- Exercise goal
Where does the word "agent" appear in the entries below? Copy each line that holds it.

"""

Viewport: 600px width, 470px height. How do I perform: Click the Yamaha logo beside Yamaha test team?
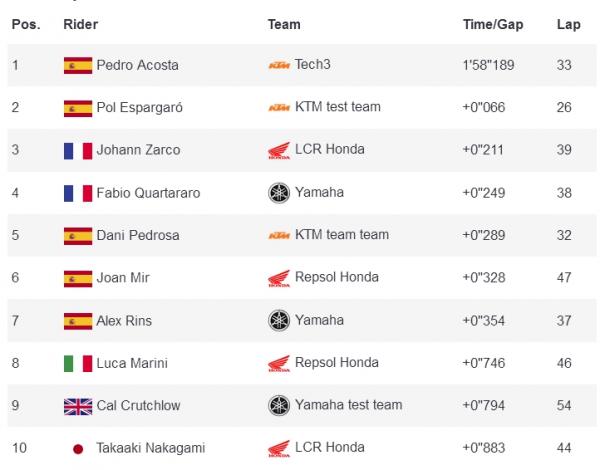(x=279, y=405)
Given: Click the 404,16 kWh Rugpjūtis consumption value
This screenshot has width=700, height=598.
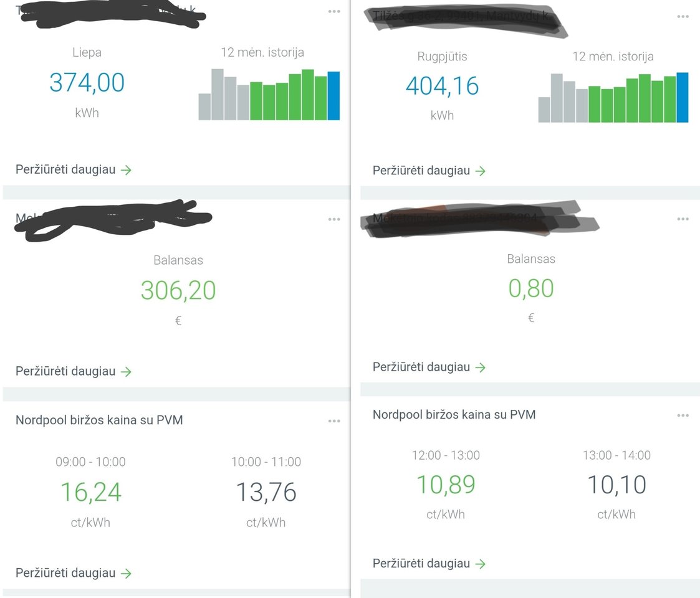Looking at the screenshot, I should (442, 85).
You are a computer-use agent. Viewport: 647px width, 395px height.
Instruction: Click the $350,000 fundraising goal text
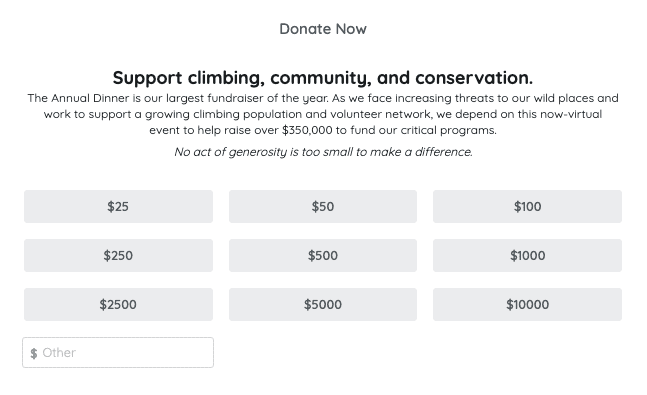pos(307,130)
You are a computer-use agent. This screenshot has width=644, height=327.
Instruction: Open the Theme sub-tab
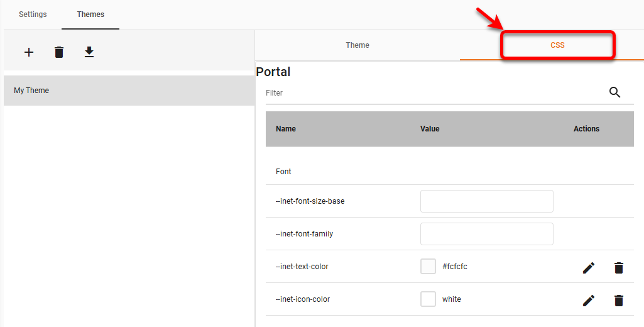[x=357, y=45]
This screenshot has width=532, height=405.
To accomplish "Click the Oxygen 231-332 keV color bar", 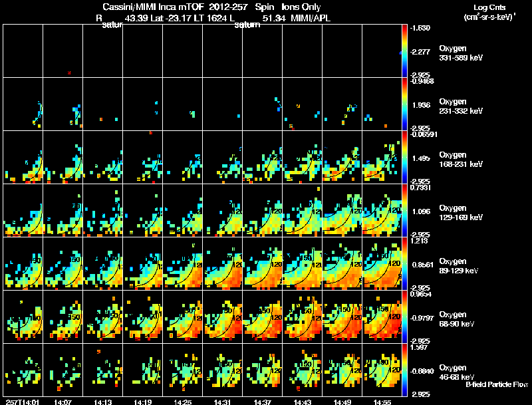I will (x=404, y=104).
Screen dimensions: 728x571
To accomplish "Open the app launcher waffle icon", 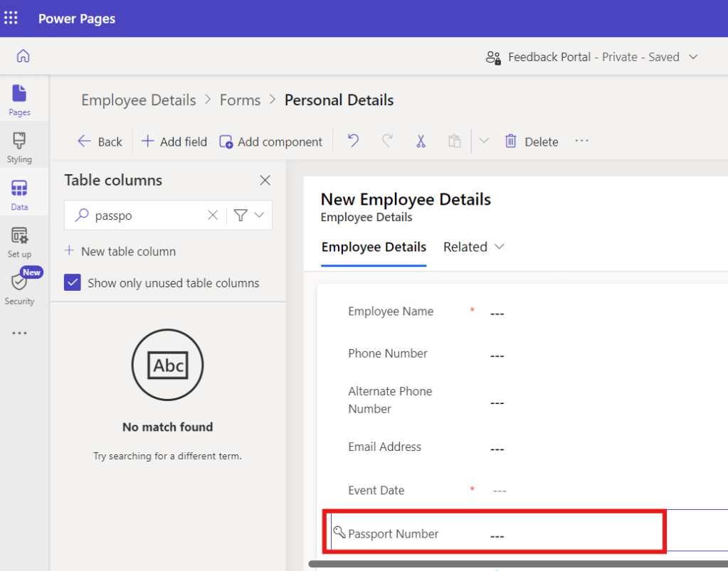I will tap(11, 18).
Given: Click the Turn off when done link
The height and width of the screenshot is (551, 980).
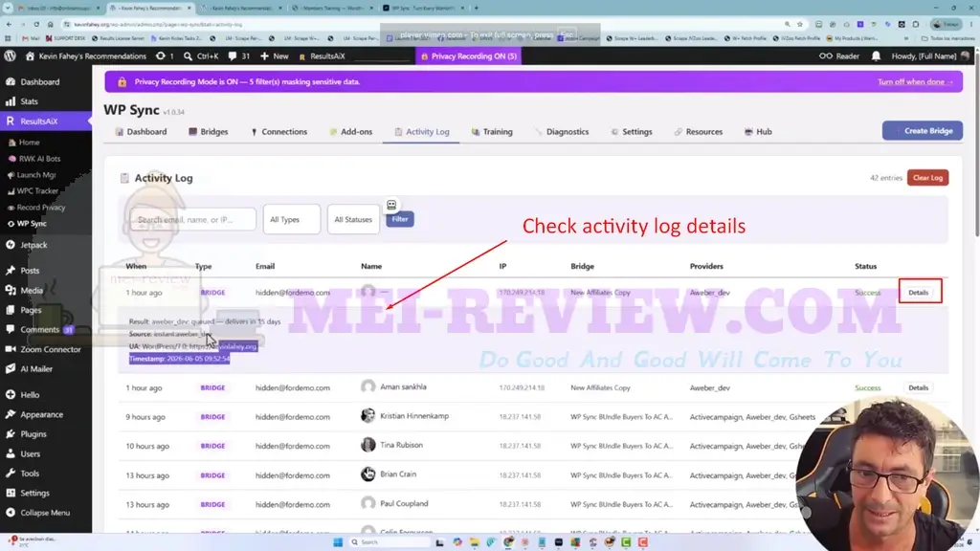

"""

- The answer
You are a computer-use agent. Viewport: 647px width, 395px height.
You are a computer-use agent. This screenshot has width=644, height=327.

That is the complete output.